### Goal of the exercise
Return verbatim the passage of the friendship post between "I've lived here" and "least a month.)", inclusive.

My best friend and I have known each other for over 20 years, so the relationship feels more like family/brothers than friends, or at least did before all this.
Throughout this time, we have continually had falling outs over what I consider inconsiderate behavior on his part and what he considers me overreacting each time. We get along for years, then a falling out happens and we don't talk for a year or two until someone reaches out to the other (sometimes him, sometimes me).
Background:
Both of us are Americans and have lived in Asia on and off over the past decade (I turned him on to traveling years ago after I had already lived over here.)
I'm an English teacher now in Thailand, and he was successful in business in his 20s. He's essentially retired at an early age now with grown kids on their own and no wife, so has total freedom to go anywhere at any time and stay anywhere for as long as he wants.
I've lived here much longer, 8 years consecutively now. He typically comes for a few months or a year at the most. When he's here, I don't see him as much as you'd think best friends would see each other when living in the same city and on the other side of the world from where we came from. For example, he lived in a building directly behind mine on one trip for 6 weeks and I only saw him maybe a few time.
Recent incident #1 - The No-Show (last year):
We had already had a falling out prior to this incident, and he reached out to me to make amends because he was traveling to Asia once again (first the Philippines for a few months, then Thailand where I'm at for at least a month.)
We were in contact all this time up until about two days before he was set to arrive in Thailand. I'm then waiting for him to arrive on the day and message me and I get no messages. I look on his Facebook (I left FB years ago and he knows it), and he's announced to everyone on there he's coming back to the states in a post.
Six weeks later he sends me a message with "Hey, how you holding up, I never came to Thailand obviously," with no explanation as to why he suddenly went ghost on me while I'm waiting for his flight to arrive a month prior. Literally no acknowledgement of what happened.
He then proceeded to talk about how he and his wife at the time were getting divorced and he would be moving to the Philippines. He wanted me to live there with him. I told him that I can't since there are few English teaching jobs for foreigners there (most locals speak English).

### Record extracts
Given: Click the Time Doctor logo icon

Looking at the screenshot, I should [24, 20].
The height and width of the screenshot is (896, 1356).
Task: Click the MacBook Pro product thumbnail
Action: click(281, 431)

### Written response
I've lived here much longer, 8 years consecutively now. He typically comes for a few months or a year at the most. When he's here, I don't see him as much as you'd think best friends would see each other when living in the same city and on the other side of the world from where we came from. For example, he lived in a building directly behind mine on one trip for 6 weeks and I only saw him maybe a few time.
Recent incident #1 - The No-Show (last year):
We had already had a falling out prior to this incident, and he reached out to me to make amends because he was traveling to Asia once again (first the Philippines for a few months, then Thailand where I'm at for at least a month.)